-- start of EXCERPTED RECORDS --

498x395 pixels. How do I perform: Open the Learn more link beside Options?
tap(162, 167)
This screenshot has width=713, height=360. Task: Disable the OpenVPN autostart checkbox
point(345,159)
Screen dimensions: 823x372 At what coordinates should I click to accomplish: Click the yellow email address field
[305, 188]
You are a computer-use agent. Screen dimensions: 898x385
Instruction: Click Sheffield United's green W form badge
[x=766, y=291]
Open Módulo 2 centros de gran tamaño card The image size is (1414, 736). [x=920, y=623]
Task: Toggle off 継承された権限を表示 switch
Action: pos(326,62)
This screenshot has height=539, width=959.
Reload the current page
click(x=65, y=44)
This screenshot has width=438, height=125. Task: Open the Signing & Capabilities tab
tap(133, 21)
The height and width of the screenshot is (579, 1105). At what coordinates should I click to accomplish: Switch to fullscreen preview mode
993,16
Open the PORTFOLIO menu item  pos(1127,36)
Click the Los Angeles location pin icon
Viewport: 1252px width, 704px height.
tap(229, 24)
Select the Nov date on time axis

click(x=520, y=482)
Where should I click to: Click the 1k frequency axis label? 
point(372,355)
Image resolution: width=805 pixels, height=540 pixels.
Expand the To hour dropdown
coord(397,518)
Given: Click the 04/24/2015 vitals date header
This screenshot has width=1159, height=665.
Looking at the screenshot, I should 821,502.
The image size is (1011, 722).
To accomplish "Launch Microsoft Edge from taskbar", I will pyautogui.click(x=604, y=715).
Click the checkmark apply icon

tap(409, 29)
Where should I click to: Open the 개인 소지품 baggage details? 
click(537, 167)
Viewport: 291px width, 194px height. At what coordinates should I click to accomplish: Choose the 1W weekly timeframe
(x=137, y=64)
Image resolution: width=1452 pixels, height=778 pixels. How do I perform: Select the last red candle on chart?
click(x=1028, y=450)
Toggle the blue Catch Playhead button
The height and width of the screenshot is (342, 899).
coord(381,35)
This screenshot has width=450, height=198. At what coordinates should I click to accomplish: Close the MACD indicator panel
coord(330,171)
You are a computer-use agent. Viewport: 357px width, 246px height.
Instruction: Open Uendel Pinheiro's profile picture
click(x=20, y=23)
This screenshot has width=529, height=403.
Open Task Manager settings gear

-- end of EXCERPTED RECORDS --

§ YOUR GOAL
Retype the records from the first line through the line that contains "coord(330,171)", both included, without changing a character.

§ OUTPUT FOR THIS TASK
498x395 pixels. How do I perform: Open the Learn more link beside Options?
tap(162, 167)
This screenshot has width=713, height=360. Task: Disable the OpenVPN autostart checkbox
point(345,159)
Screen dimensions: 823x372 At what coordinates should I click to accomplish: Click the yellow email address field
[305, 188]
You are a computer-use agent. Screen dimensions: 898x385
Instruction: Click Sheffield United's green W form badge
[x=766, y=291]
Open Módulo 2 centros de gran tamaño card The image size is (1414, 736). [x=920, y=623]
Task: Toggle off 継承された権限を表示 switch
Action: pos(326,62)
This screenshot has height=539, width=959.
Reload the current page
click(x=65, y=44)
This screenshot has width=438, height=125. Task: Open the Signing & Capabilities tab
tap(133, 21)
The height and width of the screenshot is (579, 1105). At what coordinates should I click to accomplish: Switch to fullscreen preview mode
993,16
Open the PORTFOLIO menu item  pos(1127,36)
Click the Los Angeles location pin icon
Viewport: 1252px width, 704px height.
tap(229, 24)
Select the Nov date on time axis

click(x=520, y=482)
Where should I click to: Click the 1k frequency axis label? 
point(372,355)
Image resolution: width=805 pixels, height=540 pixels.
Expand the To hour dropdown
coord(397,518)
Given: Click the 04/24/2015 vitals date header
This screenshot has width=1159, height=665.
Looking at the screenshot, I should 821,502.
The image size is (1011, 722).
To accomplish "Launch Microsoft Edge from taskbar", I will pyautogui.click(x=604, y=715).
Click the checkmark apply icon

tap(409, 29)
Where should I click to: Open the 개인 소지품 baggage details? 
click(537, 167)
Viewport: 291px width, 194px height. At what coordinates should I click to accomplish: Choose the 1W weekly timeframe
(x=137, y=64)
Image resolution: width=1452 pixels, height=778 pixels. How do I perform: Select the last red candle on chart?
click(x=1028, y=450)
Toggle the blue Catch Playhead button
The height and width of the screenshot is (342, 899).
coord(381,35)
This screenshot has width=450, height=198. At what coordinates should I click to accomplish: Close the MACD indicator panel
coord(330,171)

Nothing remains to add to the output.